We recorded several types ofheteronuclear three‐dimensional (3D) NMR spectra on 15 N‐enriched and 13 C/ 15 N‐enriched histidine‐containing phosphocarrier protein, HPr, to extend the backbone assignments [van Nuland, N. A. J., van Dijk, A. A., Dijkstra, K., van Hoesel, F. H. J., Scheek, R. M. & Robillard, G. T. (1992) Eur. J. Biochem. 203 , 483–491] to the side‐chain 1 H, 15 N and 13 C resonances.
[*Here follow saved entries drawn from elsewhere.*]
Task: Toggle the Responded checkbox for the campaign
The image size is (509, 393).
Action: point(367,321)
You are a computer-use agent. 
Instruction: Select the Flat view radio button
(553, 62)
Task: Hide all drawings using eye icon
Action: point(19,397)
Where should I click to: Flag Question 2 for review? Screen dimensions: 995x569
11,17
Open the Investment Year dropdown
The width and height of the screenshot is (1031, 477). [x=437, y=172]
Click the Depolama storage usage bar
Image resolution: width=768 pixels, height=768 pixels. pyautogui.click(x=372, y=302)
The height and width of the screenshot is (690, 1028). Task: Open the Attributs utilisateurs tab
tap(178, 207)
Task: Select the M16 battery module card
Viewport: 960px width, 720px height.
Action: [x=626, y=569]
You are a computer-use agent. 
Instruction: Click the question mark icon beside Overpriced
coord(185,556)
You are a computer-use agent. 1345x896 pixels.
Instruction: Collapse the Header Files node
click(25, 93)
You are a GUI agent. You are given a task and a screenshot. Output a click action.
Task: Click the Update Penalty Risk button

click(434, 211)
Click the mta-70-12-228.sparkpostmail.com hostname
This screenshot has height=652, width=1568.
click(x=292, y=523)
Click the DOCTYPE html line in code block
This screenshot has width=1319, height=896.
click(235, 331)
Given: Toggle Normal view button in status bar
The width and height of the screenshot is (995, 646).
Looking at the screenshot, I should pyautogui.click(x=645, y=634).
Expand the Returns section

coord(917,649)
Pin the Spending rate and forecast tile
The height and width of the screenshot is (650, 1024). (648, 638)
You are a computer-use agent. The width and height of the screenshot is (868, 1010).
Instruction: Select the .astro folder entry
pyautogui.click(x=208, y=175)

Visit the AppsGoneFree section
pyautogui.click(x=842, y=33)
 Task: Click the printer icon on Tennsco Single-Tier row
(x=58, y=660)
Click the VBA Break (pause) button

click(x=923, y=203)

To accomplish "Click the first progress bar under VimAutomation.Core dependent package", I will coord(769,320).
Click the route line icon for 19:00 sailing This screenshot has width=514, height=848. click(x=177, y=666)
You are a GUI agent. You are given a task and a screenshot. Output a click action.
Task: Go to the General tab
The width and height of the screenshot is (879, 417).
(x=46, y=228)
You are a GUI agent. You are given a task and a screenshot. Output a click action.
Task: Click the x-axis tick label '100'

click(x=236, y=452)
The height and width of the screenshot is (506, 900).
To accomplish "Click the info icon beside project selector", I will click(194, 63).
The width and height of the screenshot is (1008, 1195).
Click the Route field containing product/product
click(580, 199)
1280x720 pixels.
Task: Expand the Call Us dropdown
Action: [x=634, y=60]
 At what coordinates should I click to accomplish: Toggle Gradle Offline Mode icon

From both 3D heteronuclear 1 H‐NOE 1 H‐ 13 C and 1 H‐NOE 1 H‐ 15 N multiple‐quantum coherence (3D‐NOESY‐HMQC) and two‐dimensional (2D) homonuclear NOE spectra, more than 1200 NOE were identified and used in a step‐wise structure refinement process using distance geometry and restrained molecular dynamics involving a number of new features. A cluster of nine structures, each satisfying the set of NOE restraints, resulted from this procedure. The average root‐mean‐square positional difference for the Cα atoms is less than 0.12 nm. The secondary structure topology of the molecule is that of an open‐face β sandwich formed by four antiparallel β strands packed against three α helices, resembling the recently published structure of Bacillus subtilis HPr, determined by X‐ray crystallography [Herzberg, O., Reddy, P., Sutrina, S., Saier, M. H., Reizer, J. & Kapafia, G. (1992) Proc. Natl. Acad. Sci. USA 89 , 2499–2503).